> _Фрагмент текста_
Традиционное экономическое учение изначально предполагало конкуренцию. Но это предположение служило и источником опасений. И частые попытки скрыть эти опасения отнюдь не делали их менее сильными.

В рамках главенствующей традиции конкуренция играла фундаментальную роль, значение которой со временем только возрастало. Множество фирм конкурировали за возможность поставлять на рынки продукцию по свободным, никем не контролируемым ценам. Выживали и вознаграждались возможностью дальнейшего роста самые эффективные и прогрессивные компании. Наказанием для неэффективных и отсталых стало их исчезновение. Наемные работники однозначно болели за то, чтобы их работодатели не проиграли в конкурентной борьбе, а значит, и стимулы к повышению эффективности у тех и других были общие.

Конкуренция рассматривалась и как инструмент изменений. Новые вкусы всевластного потребителя вели к повышению спроса на некоторые товары и росту цен на них. Выходившие из моды товары падали в цене в силу снижения спроса. Фирмы, специализирующиеся на производстве продуктов, оказавшихся в цене, расширялись, а конкуренцию им составляли новые производители. Там, где спрос снижался, фирмы ликвидировались или сокращали производство и штат работников. Часть из них по мере возможности следовали за рынком – туда, где наблюдался растущий спрос. Одновременно в рамках этого процесса происходило перераспределение капитала, труда и предпринимательских талантов.

В последние десятилетия XIX и в первые годы XX века экономисты уделяли всё большее внимание модели конкурентного общества. Поначалу, пока эта модель формировалась и существовала, по сути, лишь в теории, в идеальном виде, она представала выверенной, симметричной, даже красивой. Не осталось без внимания и то, насколько цепко она захватила сознание людей[38]. В то же время в тени оставался тот факт, что эта модель обрекает людей на неопределенность, причем весьма значительную. Выпавшим из гонки за повышение эффективности грозило наказание банкротством. Впрочем, такое же наказание могло стать и следствием простого невезения – например, в случае внезапного обвала спроса на продукцию того или иного производителя. Что же касается наемных работников, то для них компонент удачи, как противоположность наказанию и вознаграждению за результаты труда, играл куда более важную роль. Самый крепкий рабочий рисковал быть заезженным до смерти, попав в кабалу к неадекватному предпринимателю. Объективные неудачи работодателя могли самым иррациональным образом откликнуться его самому верному слуге. Человек легко мог потерять работу и средства к существованию не только из-за собственных недостатков, но и из-за чужих. Наконец, конкурентная модель не оставляла места людям, которые в силу возраста, немощности, производственной травмы или врожденной несостоятельности показывали низкую или пренебрежимо малую предельную производительность.

Нельзя сказать, что эти недостатки полностью недооценивали. Напротив, непременно утверждалось, что они были «частью системы». Апологеты конкурентной модели подчеркивали (и в этом была своя безжалостная логика) недопустимость смягчения рисков и неопределенностей системы; иначе будут подорваны ее основные устои. Гонка за ростом эффективности – это по определению гонка на выбывание проигравших. Если потребитель превыше всего, то производители, изыскавшие наилучшие способы потакать современным вкусам, заслуживают достойного вознаграждения, а те, кто отстал от жизни, – адекватного наказания. Поиск способов смягчить наказание подорвал бы основные стимулы – напоминал бы желание убрать кнут, оставив пряник.

> _Что сделать_
[A] Какое наказание, согласно фрагменту о конкуренции в экономическом учении, грозило тем, кто выпал из гонки за повышение эффективности?
[B] Подхватите фрагмент о конкуренции в экономическом учении и напишите его продолжение, начиная сразу после последнего приведенного предложения.

> _Данные_
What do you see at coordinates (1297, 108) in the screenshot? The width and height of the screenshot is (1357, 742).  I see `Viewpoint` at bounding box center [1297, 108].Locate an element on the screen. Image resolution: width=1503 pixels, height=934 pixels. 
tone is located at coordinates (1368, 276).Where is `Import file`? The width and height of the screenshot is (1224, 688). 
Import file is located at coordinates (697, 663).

--

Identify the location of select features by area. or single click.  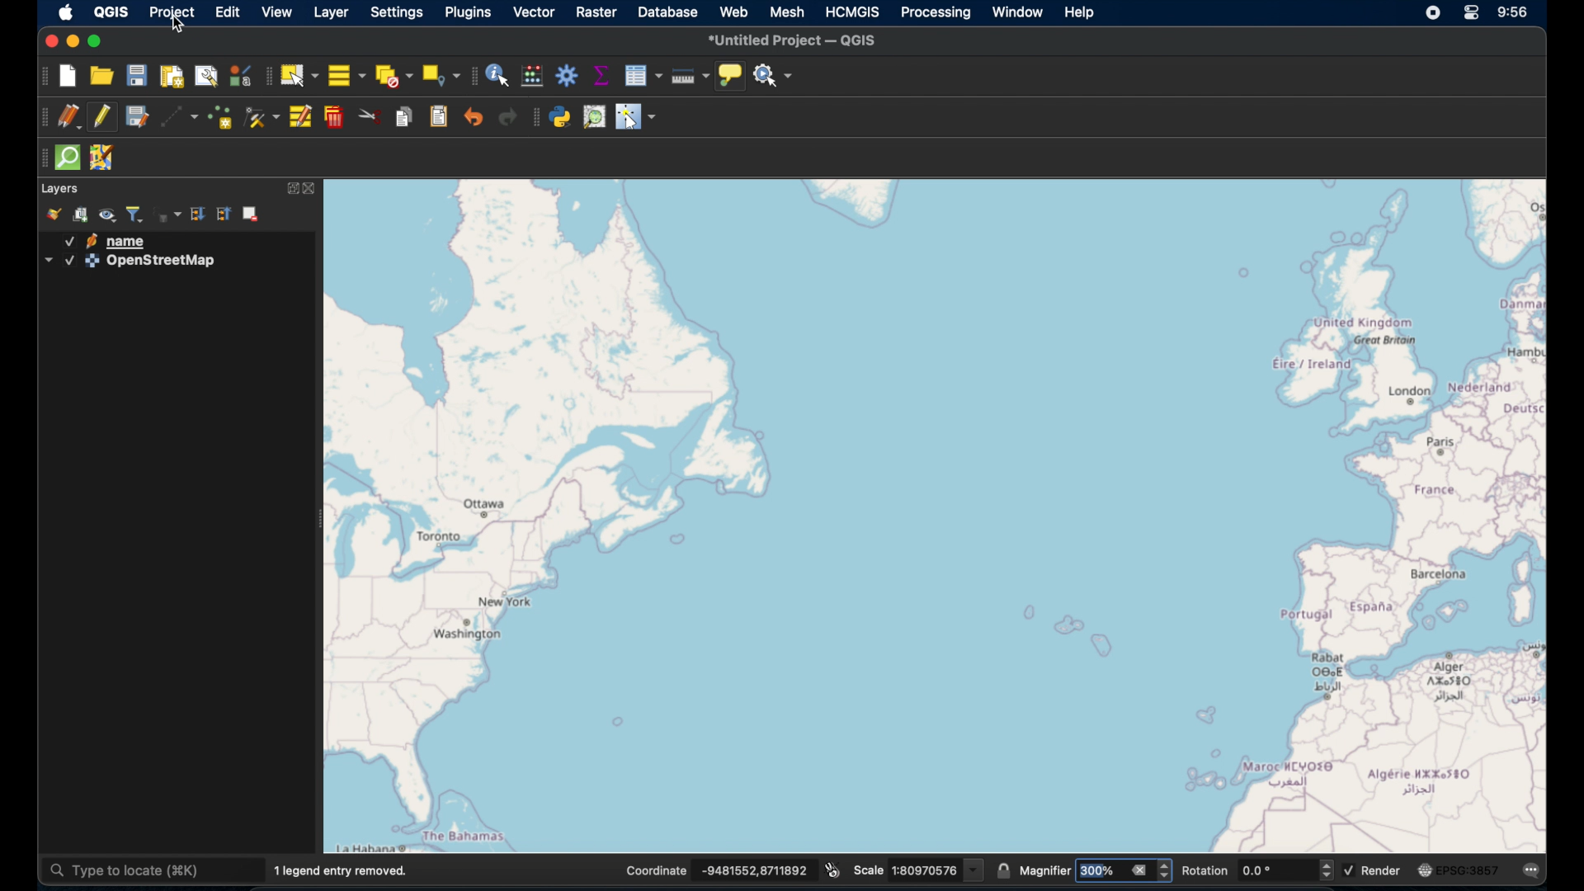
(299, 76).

> _Ответы к заданиям_
[A] Наказание банкротством.

[B]
Более того, попытка смягчения строгих условий конкуренции была бы несправедливой и аморальной. «Торговцы или производители, обнаруживающие, что их конкурент предлагает товары по более низкой цене, которая не принесет им высокую прибыль, возмущаются его вторжением на рынок и жалуются на нанесенный им ущерб, хотя вполне может оказаться, что люди, приобретающие дешевые товары, испытывают большую нужду, чем они сами, и что энергия и изобретательность их соперника представляют собою выигрыш для общества»[39]. Интересно, что модель неограниченной свободной конкуренции в том общем виде, в котором она описывается в учебниках, по самой своей природе могла оказаться куда более ненадежной и опасной, чем что бы то ни было порожденное конкуренцией в реальной жизни. В реальном мире конкуренция ограничивается обычаями, монополиями, профсоюзами, инертностью, законодательством, а в какой-то мере даже простым состраданием. Благодаря этому и наказание для выбывших из гонки оказывается менее жестоким, чем могло бы.

Влияние, которое эти идеи оказывают на умы, вполне очевидно. Экономическая система, рисуемая главенствующей традицией, представлялась вещью опасной и для ее участников, и, pro tanto[40], для экономической жизни в целом. Но такая угроза представлялась благом, и считалось, что чем она отчетливее, тем лучше функционирует система. На деле внутренне присущая ей ненадежность вызывала немалые опасения в двух отношениях. Невозможно было полностью игнорировать незащищенность слабейших членов общества. Экономическая система, которая по самой своей природе была столь бесчувственна и столь нетерпима к слабости, не могла не вызывать тревоги. Сострадание трудно взять под контроль, даже руководствуясь благими намерениями. Не меньшее беспокойство вызывало нежелание обычных людей – бизнесменов, фермеров, рабочих, реформаторов – сживаться с такой опасностью. На всяком повороте они проявляли свое намерение поднажать – коллективно или с помощью правительства – и продавить-таки меры, которые позволили бы им чувствовать себя более защищенными. Даже если не рассматривать человеческую незащищенность как врожденный порок конкурентной модели, она порождает в широких массах людей стремление защитить самих себя.

Вдобавок ко всему оставалось гнетущее сомнение: а существует ли в действительности конкуренция как таковая?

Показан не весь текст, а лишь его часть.